XIIe s. Li peccheür periront, Liber psalm. p. 48. Beaus services ne sera jà peris à fin amant qui en bon lieu l'emploie, Couci, p. 124. D'un seul mesfait ne deit nuls huem [nul homme] dous feiz [deux fois] perir ; Quant li clers pert sun ordre, nel puet hum plus hunir, Th. le mart. 28.

XIIIe s.

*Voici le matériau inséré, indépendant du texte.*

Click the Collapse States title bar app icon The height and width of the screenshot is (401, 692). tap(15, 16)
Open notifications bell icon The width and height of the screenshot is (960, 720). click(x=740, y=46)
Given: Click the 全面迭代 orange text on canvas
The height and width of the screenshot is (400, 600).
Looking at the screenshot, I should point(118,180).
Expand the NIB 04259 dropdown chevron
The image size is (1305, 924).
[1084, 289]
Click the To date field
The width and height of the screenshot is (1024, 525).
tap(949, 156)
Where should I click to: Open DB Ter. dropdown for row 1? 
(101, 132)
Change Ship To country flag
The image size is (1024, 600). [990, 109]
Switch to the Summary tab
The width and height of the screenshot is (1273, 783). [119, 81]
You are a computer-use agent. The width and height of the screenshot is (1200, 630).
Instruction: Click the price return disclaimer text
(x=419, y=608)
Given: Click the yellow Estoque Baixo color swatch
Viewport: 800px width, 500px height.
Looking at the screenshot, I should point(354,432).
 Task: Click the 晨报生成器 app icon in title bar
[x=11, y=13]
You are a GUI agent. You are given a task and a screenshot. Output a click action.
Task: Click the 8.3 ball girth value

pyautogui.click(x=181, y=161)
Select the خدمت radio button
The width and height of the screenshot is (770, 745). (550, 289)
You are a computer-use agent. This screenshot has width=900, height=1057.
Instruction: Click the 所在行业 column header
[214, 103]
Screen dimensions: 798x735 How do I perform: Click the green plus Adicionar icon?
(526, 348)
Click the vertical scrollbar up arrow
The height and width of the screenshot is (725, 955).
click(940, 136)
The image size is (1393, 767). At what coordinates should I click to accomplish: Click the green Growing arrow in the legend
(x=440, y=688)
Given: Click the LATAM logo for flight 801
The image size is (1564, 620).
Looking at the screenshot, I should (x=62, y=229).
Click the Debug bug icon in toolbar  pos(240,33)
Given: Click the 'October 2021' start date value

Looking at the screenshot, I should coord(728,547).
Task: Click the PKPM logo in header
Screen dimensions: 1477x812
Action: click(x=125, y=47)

Ha, seigneur, pour Dieu, ne perissons mie la grant honeur que nostre sire nous a faite, Villehardouin, LXXXIX. Un an enter e plus [il] langui ; Trestuz le tenent à peri, Lai del desiré. [Les avares]… les povres dehors regardent De froit trembler, de fain perir, la Rose, 5142. Cil qui en est ferus [de l'épée spirituelle] est peris en l'ame espirituelment, Beaumanoir, XLVI, 11. Se je proeve l'une de ces choses, le [la] querele est perie au demandeur, Beaumanoir, LXI, 18. Sire, ces seigneurs qui ci sont, arcevesques, evesques, m'ont dit que je vous deisse que la crestienté se perit entre vos mains, Joinville, 200. À l'aler que nous feismes outre mer, une nef en semblable fait avoit esté perie, Joinville, 192.

XIVe s. C'est li hons qui nul bien ne fait, Ne em parolle ne en fait ; Mais tous boins fruis en li perist, Jean de Condé, t. II, p. 88.

XVIe s. Saint Paul nous advertit d'estre pelerins au monde, à ce que l'heritage des cieux ne nous perisse [ne se perde pas pour nous], Calvin, Inst. 541. Ne laissons perir l'occasion : empoignons la vistement, Lanoue, 39. Toute humanité estant perie en eux, il ne font pas moins de ravage dans leur propre pays, Lanoue, 13. Cespetites chenilles noires, appellées babotes, perissent la luzerne, la faisant dessecher, De Serres, 273.

ÉTYMOLOGIE

Provenç. perir ; espagn. perecer ; ital. perire ; du lat. perire, de per, et ire, aller.